_Aim:_ Please render each line of the material below as a numbered list, leaving out any blank lines.

_Provided entries:_
— Start —
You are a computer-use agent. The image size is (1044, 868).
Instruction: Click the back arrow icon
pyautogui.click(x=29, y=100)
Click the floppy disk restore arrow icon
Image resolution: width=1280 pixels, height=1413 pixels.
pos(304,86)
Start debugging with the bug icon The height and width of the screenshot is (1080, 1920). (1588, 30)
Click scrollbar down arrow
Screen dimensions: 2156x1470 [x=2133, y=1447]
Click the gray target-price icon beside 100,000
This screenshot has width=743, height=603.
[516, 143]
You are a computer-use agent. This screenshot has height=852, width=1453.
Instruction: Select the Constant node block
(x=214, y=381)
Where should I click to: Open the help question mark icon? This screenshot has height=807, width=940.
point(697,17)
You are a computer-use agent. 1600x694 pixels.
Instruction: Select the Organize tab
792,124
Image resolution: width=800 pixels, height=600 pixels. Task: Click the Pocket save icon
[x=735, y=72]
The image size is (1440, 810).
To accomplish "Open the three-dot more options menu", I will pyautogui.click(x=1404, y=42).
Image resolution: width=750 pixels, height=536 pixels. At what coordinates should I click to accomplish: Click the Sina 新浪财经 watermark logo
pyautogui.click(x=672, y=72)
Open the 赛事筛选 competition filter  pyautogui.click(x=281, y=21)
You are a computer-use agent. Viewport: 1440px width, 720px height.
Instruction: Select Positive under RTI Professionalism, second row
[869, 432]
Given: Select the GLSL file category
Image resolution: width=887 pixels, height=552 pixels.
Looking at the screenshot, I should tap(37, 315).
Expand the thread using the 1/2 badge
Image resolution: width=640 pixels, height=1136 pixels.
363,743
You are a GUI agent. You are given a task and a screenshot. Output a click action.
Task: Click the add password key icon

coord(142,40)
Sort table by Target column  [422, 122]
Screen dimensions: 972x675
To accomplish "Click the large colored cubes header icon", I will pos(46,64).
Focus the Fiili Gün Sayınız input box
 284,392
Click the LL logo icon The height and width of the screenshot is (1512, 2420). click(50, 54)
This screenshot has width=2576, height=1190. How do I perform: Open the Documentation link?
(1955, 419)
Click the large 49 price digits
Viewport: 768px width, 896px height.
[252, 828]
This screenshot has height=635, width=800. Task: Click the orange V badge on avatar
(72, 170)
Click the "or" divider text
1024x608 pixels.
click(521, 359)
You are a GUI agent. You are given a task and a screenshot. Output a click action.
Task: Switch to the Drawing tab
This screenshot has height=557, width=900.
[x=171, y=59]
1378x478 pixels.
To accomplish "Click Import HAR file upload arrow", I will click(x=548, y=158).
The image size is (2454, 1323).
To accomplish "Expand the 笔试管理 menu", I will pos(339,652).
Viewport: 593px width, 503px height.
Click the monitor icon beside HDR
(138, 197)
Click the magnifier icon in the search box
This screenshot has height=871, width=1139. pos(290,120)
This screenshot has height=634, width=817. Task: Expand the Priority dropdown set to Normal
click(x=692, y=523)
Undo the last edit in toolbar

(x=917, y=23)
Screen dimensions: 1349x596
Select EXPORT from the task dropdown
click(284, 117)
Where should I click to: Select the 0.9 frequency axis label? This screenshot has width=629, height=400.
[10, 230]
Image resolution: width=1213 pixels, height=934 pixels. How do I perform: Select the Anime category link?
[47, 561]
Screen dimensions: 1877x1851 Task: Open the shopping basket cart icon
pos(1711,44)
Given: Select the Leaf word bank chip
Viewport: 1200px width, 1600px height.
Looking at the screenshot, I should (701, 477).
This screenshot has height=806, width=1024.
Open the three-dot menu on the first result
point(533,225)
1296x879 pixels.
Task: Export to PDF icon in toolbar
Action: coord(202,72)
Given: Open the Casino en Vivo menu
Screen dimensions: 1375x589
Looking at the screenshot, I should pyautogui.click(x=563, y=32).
— End —
_Solution for this problem:_
1. You are a computer-use agent. The image size is (1044, 868).
2. Instruction: Click the back arrow icon
3. pyautogui.click(x=29, y=100)
4. Click the floppy disk restore arrow icon
5. Image resolution: width=1280 pixels, height=1413 pixels.
6. pos(304,86)
7. Start debugging with the bug icon The height and width of the screenshot is (1080, 1920). (1588, 30)
8. Click scrollbar down arrow
9. Screen dimensions: 2156x1470 [x=2133, y=1447]
10. Click the gray target-price icon beside 100,000
11. This screenshot has width=743, height=603.
12. [516, 143]
13. You are a computer-use agent. This screenshot has height=852, width=1453.
14. Instruction: Select the Constant node block
15. (x=214, y=381)
16. Where should I click to: Open the help question mark icon? This screenshot has height=807, width=940.
17. point(697,17)
18. You are a computer-use agent. 1600x694 pixels.
19. Instruction: Select the Organize tab
20. 792,124
21. Image resolution: width=800 pixels, height=600 pixels. Task: Click the Pocket save icon
22. [x=735, y=72]
23. The image size is (1440, 810).
24. To accomplish "Open the three-dot more options menu", I will pyautogui.click(x=1404, y=42).
25. Image resolution: width=750 pixels, height=536 pixels. At what coordinates should I click to accomplish: Click the Sina 新浪财经 watermark logo
26. pyautogui.click(x=672, y=72)
27. Open the 赛事筛选 competition filter  pyautogui.click(x=281, y=21)
28. You are a computer-use agent. Viewport: 1440px width, 720px height.
29. Instruction: Select Positive under RTI Professionalism, second row
30. [869, 432]
31. Given: Select the GLSL file category
32. Image resolution: width=887 pixels, height=552 pixels.
33. Looking at the screenshot, I should tap(37, 315).
34. Expand the thread using the 1/2 badge
35. Image resolution: width=640 pixels, height=1136 pixels.
36. 363,743
37. You are a GUI agent. You are given a task and a screenshot. Output a click action.
38. Task: Click the add password key icon
39. coord(142,40)
40. Sort table by Target column  [422, 122]
41. Screen dimensions: 972x675
42. To accomplish "Click the large colored cubes header icon", I will pos(46,64).
43. Focus the Fiili Gün Sayınız input box
44.  284,392
45. Click the LL logo icon The height and width of the screenshot is (1512, 2420). click(50, 54)
46. This screenshot has width=2576, height=1190. How do I perform: Open the Documentation link?
47. (1955, 419)
48. Click the large 49 price digits
49. Viewport: 768px width, 896px height.
50. [252, 828]
51. This screenshot has height=635, width=800. Task: Click the orange V badge on avatar
52. (72, 170)
53. Click the "or" divider text
54. 1024x608 pixels.
55. click(521, 359)
56. You are a GUI agent. You are given a task and a screenshot. Output a click action.
57. Task: Switch to the Drawing tab
58. This screenshot has height=557, width=900.
59. [x=171, y=59]
60. 1378x478 pixels.
61. To accomplish "Click Import HAR file upload arrow", I will click(x=548, y=158).
62. The image size is (2454, 1323).
63. To accomplish "Expand the 笔试管理 menu", I will pos(339,652).
64. Viewport: 593px width, 503px height.
65. Click the monitor icon beside HDR
66. (138, 197)
67. Click the magnifier icon in the search box
68. This screenshot has height=871, width=1139. pos(290,120)
69. This screenshot has height=634, width=817. Task: Expand the Priority dropdown set to Normal
70. click(x=692, y=523)
71. Undo the last edit in toolbar
72. (x=917, y=23)
73. Screen dimensions: 1349x596
74. Select EXPORT from the task dropdown
75. click(284, 117)
76. Where should I click to: Select the 0.9 frequency axis label? This screenshot has width=629, height=400.
77. [10, 230]
78. Image resolution: width=1213 pixels, height=934 pixels. How do I perform: Select the Anime category link?
79. [47, 561]
80. Screen dimensions: 1877x1851 Task: Open the shopping basket cart icon
81. pos(1711,44)
82. Given: Select the Leaf word bank chip
83. Viewport: 1200px width, 1600px height.
84. Looking at the screenshot, I should (701, 477).
85. This screenshot has height=806, width=1024.
86. Open the three-dot menu on the first result
87. point(533,225)
88. 1296x879 pixels.
89. Task: Export to PDF icon in toolbar
90. Action: coord(202,72)
91. Given: Open the Casino en Vivo menu
92. Screen dimensions: 1375x589
93. Looking at the screenshot, I should pyautogui.click(x=563, y=32).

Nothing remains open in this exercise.